On our last full day in Seoul, J. and I saw two functional sides of the city. Our first stop was the Mullae-dong neighborhood off of line Line 2. A large section of it is metal work businesses, from heavy duty processes to the craftsman level. This is not a section of town tourists go to. But none of the people working paid us much attention, in part because they were concentrating on welding, bending huge pieces of metal, and not getting crushed by moving tonnage. The smell of welding was in the air, mixed with the roar of heavy machinery and the clank of metal on metal. We could have spent the whole day exploring the area, but we had other sights to see.
Man in the street.
Large scraps of metal.
Man wheel long bar.
Stainless steel sheets.
Man in his colorful and cluttered workspace.
Another man in his equally cluttered workspace.
Man, rods, and hook.
Welding in the street.
Labels for the color coding.
Man moves metal disk with magnet.
Rods and cranes.
Colorful street corner.
The less heavy metal neighborhood.
Our second stop was Gyeondong Market off of Line 1. The market specializes in traditional herbal medicine, but it also has produce and meat (including dog). There is a large central cluster of buildings surrounded by herbalist shops. The whole area smelled wonderfully of various herbs, particularly ginseng. There was a wide variety of interesting food stuff on display, much of which I couldn’t identify. I’m uncertain how all of the vendors can stay in business selling so many similar products to the store next door. It must come down to forming relationships with people. Or that the population of the city is enough to support so much competition.
Street side lounge.
The commerce side of the tracks.
Potatoes and tomatoes.
Herbal thorny wood.
Herbs and fungus.
Sacks of bees and wasps for unknown purposes.

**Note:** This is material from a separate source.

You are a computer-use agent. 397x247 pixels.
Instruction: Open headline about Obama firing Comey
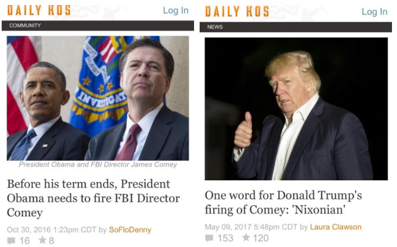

Some of the wasps were the size of finger. Scary big.
Inside the main covered building of the market.
An elderly woman strolls a side aisle.
More dried seafood.
Spice sacks and signs.
I think this is caterpillar fungus.
Half dogs for sale.
Preserved whole vegetables.
My favorite stand: garlic and chilies.
Another market lane.
Shadowy storage area.
Tubs of spicy preserved things.
Box of chicken feet.
Beautiful marbleized beans.
Green onions in abundance.
Herbal wood on a shelf.
Squash for sale on the street.
Under the bridge eating snacks.
We bought two sizable apples at the market and ate them in likely one of the least scenic intersections in town. I had to go back to the guesthouse to type up some scripts for work, so we took the subway home. Than evening, we celebrated our last night in Korea with a thin crust pizza and two glasses of wine from a cozy restaurant. As a side, they gave us a plate of sliced pickles and jalapeño. A gnat flew into J.’s wine, so I fished it out, dried it off, and watched it fly drunkenly into a window. After our meal, we had used up all of our cash, except the 18,000 won needed for the airport bus. No currency exchange was necessary at the airport.
Seoul was wonderful. I’m not sure how much of it was because I didn’t have to work, but the place definitely left an impression. The city is a perfect balance between clean, comfortable, and exotic. I want to go back.